Cuba Exchange in Jeopardy

Fordham’s popular summer study-abroad program in Cuba
is a victim of new federal travel restrictions.

Fordham students at the Monument to the Abolition of Slavery located in Matanzas, Cuba, 60 miles outside Havana.

Eleven Fordham students spent a month this summer studying in Cuba in what could prove to be the sunset of a popular summer study-abroad course. “Cultural History of Contemporary Cuba” was launched two years ago in partnership with Casa de las Américas, a premiere cultural institution in Havana, Cuba. The program allows Fordham students to explore the evolution of Cuban culture through economics, history, literature, music, art, religion and cinema. And this year, two Fordham students were in the audience for a speech by Cuban president Fidel Castro.

But under new federal travel restrictions to Cuba, which took effect June 30, academic student exchange programs must last at least 10 weeks. Shorter programs, such as Fordham’s, are prohibited, and violators are subject to fines of $4,000 per infraction.
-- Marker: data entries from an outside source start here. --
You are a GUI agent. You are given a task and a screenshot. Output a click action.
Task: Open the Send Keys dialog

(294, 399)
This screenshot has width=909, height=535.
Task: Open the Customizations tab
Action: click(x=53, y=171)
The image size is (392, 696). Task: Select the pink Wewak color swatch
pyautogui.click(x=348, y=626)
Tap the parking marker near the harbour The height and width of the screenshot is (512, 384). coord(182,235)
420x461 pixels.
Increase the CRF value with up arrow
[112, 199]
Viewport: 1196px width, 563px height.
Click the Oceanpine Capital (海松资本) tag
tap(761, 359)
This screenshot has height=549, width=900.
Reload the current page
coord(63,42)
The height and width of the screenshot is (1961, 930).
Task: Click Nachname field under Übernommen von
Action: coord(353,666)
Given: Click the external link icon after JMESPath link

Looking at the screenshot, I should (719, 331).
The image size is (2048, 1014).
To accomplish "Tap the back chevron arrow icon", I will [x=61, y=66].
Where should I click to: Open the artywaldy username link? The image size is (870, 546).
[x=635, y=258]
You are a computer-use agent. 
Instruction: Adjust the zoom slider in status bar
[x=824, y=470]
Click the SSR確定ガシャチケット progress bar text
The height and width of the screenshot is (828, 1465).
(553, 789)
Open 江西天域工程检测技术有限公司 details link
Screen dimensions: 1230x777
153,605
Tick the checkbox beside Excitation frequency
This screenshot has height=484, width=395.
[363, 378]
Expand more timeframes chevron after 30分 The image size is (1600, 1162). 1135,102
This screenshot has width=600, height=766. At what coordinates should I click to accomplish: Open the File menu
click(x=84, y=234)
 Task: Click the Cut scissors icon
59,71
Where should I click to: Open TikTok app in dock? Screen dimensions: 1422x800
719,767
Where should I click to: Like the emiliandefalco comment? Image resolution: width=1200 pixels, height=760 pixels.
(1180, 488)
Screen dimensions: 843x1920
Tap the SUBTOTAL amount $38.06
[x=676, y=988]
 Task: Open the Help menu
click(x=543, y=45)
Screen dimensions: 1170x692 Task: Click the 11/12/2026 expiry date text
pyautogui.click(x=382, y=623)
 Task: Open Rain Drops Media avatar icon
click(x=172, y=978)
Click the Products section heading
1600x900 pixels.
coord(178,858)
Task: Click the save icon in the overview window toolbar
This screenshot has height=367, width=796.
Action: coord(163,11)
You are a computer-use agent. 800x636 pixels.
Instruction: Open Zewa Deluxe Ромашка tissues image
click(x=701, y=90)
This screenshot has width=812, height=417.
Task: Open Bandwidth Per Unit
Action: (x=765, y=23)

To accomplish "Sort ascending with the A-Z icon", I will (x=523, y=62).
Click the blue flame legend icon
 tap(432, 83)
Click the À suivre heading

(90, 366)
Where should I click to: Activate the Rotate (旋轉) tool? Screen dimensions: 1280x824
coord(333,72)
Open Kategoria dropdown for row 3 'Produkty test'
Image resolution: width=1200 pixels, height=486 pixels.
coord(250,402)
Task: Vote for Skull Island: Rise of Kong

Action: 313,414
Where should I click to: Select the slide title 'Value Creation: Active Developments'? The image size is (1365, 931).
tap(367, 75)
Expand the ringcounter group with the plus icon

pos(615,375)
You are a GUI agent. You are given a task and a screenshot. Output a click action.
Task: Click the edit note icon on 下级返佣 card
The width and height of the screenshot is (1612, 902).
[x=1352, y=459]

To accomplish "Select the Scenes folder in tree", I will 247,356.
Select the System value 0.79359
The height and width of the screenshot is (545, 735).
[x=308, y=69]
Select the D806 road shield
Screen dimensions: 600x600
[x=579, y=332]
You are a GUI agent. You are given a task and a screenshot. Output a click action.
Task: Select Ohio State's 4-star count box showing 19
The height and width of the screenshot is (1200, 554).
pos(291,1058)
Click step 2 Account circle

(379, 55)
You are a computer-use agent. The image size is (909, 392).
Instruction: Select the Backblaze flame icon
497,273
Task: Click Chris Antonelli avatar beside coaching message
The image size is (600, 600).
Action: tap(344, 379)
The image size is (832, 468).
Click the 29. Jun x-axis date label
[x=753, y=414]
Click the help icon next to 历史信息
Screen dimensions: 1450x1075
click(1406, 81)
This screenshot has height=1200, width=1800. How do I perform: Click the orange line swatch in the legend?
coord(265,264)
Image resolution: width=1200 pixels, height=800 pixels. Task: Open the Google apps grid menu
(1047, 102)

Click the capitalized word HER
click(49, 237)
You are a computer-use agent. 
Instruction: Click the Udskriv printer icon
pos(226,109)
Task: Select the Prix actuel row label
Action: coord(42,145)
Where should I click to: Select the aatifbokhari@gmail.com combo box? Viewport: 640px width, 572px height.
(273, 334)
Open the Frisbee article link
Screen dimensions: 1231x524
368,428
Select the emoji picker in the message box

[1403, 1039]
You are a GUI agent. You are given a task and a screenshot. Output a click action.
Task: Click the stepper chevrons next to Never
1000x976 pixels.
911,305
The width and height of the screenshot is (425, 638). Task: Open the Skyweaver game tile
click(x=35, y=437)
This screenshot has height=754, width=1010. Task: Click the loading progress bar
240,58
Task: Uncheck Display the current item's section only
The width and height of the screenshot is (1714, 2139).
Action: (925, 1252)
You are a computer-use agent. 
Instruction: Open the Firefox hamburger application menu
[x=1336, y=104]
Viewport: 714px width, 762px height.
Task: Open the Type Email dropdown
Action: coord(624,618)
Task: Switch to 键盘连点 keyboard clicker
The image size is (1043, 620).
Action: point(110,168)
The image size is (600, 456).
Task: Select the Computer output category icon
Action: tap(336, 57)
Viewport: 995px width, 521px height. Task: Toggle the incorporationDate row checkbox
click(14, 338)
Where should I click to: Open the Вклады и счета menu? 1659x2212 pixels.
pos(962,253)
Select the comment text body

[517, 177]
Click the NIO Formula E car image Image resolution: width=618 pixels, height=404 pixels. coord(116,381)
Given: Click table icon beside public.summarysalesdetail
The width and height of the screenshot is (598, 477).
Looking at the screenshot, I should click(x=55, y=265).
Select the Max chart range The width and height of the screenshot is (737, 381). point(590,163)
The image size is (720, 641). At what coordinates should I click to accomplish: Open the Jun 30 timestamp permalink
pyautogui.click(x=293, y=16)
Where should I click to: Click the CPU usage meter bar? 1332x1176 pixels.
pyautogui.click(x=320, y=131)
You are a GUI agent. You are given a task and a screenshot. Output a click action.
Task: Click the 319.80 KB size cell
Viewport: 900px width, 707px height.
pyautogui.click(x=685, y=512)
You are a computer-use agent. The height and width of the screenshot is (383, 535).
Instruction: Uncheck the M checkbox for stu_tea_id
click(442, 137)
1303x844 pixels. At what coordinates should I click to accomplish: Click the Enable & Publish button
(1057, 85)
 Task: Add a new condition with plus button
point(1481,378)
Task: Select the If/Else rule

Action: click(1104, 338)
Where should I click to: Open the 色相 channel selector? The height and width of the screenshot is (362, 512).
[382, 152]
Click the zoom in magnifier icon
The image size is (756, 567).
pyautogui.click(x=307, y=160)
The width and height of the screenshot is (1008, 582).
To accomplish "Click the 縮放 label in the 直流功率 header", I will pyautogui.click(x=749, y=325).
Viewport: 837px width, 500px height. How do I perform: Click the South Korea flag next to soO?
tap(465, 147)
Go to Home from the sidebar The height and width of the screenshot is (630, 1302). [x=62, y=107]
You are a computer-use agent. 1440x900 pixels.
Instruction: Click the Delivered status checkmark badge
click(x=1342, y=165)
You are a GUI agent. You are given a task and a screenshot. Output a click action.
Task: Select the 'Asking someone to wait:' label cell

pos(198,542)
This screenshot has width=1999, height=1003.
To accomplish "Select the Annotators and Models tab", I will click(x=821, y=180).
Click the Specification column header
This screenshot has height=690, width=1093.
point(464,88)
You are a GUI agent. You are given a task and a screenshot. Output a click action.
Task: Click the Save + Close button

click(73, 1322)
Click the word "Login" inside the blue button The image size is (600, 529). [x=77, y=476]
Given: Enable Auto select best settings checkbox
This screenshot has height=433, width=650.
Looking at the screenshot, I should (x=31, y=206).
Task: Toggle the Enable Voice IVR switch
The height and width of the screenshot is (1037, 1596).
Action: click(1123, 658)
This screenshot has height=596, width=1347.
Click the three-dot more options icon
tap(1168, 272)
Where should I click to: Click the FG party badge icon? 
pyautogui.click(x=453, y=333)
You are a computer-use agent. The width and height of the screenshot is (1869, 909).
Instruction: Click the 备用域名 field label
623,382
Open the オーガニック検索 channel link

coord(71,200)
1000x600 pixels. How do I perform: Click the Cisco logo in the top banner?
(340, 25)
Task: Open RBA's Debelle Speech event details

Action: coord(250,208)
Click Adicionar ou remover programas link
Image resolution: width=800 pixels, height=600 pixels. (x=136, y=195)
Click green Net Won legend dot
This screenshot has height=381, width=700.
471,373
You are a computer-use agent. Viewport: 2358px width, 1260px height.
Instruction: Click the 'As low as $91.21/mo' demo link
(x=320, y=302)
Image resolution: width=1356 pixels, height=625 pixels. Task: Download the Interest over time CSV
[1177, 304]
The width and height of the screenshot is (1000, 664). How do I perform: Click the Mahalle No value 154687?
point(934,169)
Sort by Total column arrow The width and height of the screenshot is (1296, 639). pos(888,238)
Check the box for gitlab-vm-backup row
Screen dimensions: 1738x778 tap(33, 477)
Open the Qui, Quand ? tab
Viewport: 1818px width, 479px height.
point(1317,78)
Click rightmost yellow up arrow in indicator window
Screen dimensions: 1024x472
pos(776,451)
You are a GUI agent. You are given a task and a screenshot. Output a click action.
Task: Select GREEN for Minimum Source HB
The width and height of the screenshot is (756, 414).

“We were ambassadors in every sense of the word, and other students should have the opportunity to go,” said Eric Lincoln (GSE ’05), who went on this year’s trip from July 10 to Aug. 7. “It’s important for Americans to experience and understand this isolated culture. And for Cubans, it’s important to interact with people from a country they don’t know much about.”

Casa de las Américas is the most important cultural institution in Latin America, according to Arnaldo Cruz-Malave, Ph.D., associate professor of Spanish and comparative literature at Fordham, who designed the course two years ago with Luz Lenise, Ph.D., assistant dean for sophomores at FCRH. Studying there provides students with a deep understanding of the culture that would be impossible to completely grasp through course work alone.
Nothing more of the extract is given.